**Data**:
——————
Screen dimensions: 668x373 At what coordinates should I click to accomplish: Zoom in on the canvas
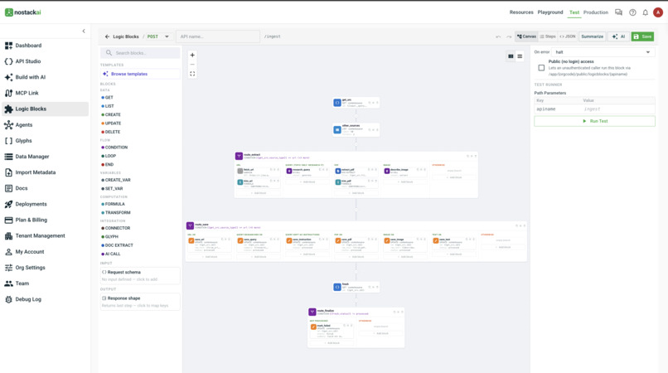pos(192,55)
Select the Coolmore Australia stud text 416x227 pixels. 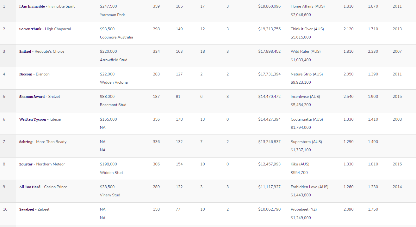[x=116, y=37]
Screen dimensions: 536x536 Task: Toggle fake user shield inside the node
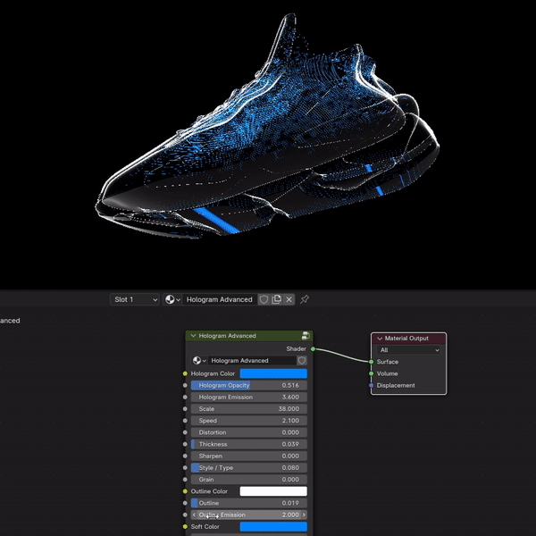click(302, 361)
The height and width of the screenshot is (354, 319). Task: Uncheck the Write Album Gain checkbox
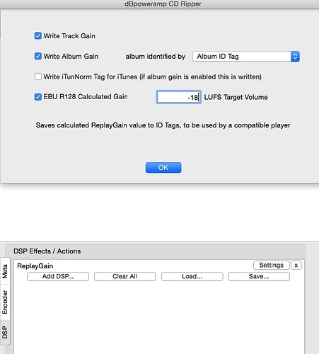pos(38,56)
——————
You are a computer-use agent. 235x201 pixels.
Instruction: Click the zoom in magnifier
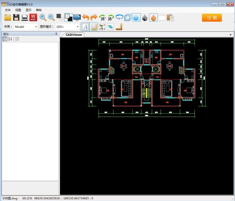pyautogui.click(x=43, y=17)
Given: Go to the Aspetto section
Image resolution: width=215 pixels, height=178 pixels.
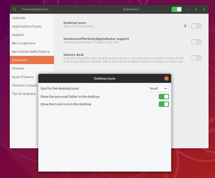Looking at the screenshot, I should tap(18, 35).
——————
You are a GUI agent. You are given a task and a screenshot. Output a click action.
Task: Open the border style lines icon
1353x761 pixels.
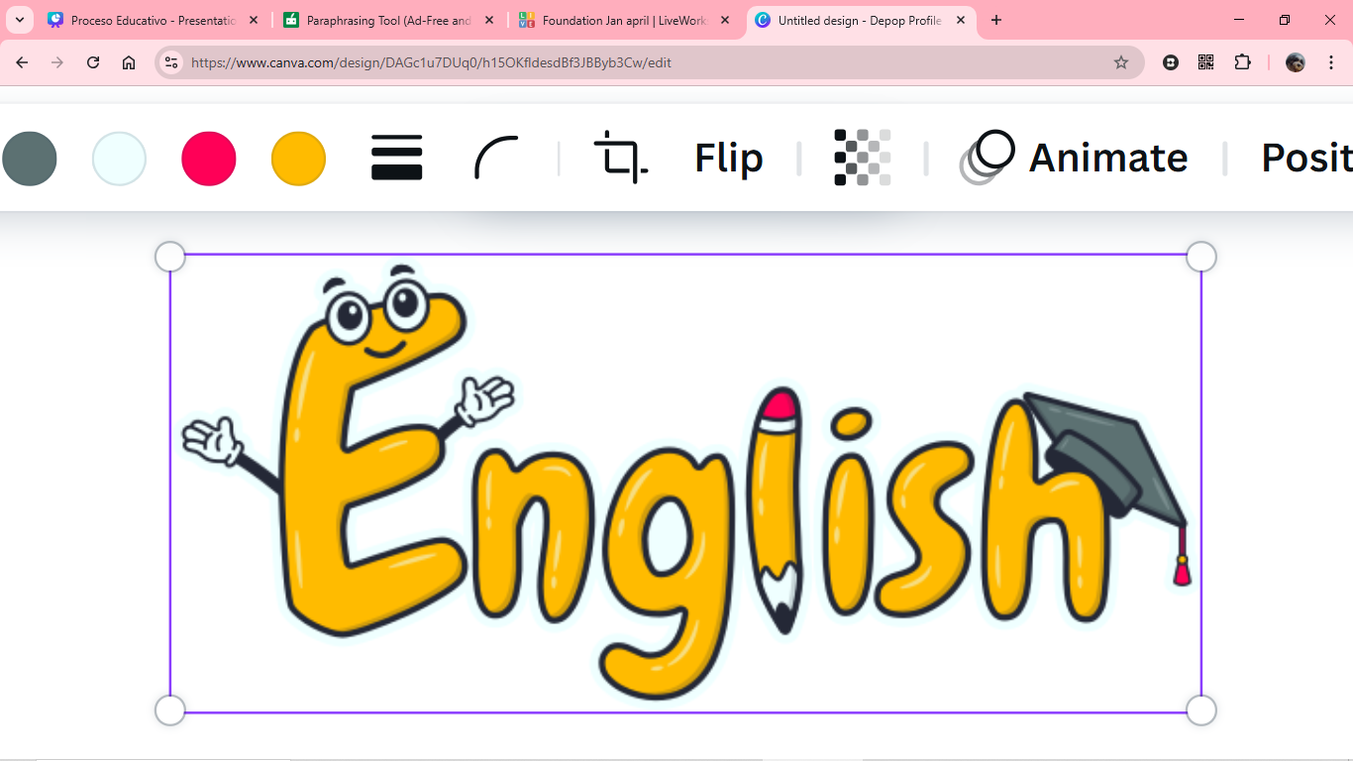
——————
**Requirement**:
Of the lines above, extract only those from the line with "Task: Open the border style lines icon" to the line with "1353x761 pixels.", both included, exactly as written.

**Output of the task**:
Task: Open the border style lines icon
1353x761 pixels.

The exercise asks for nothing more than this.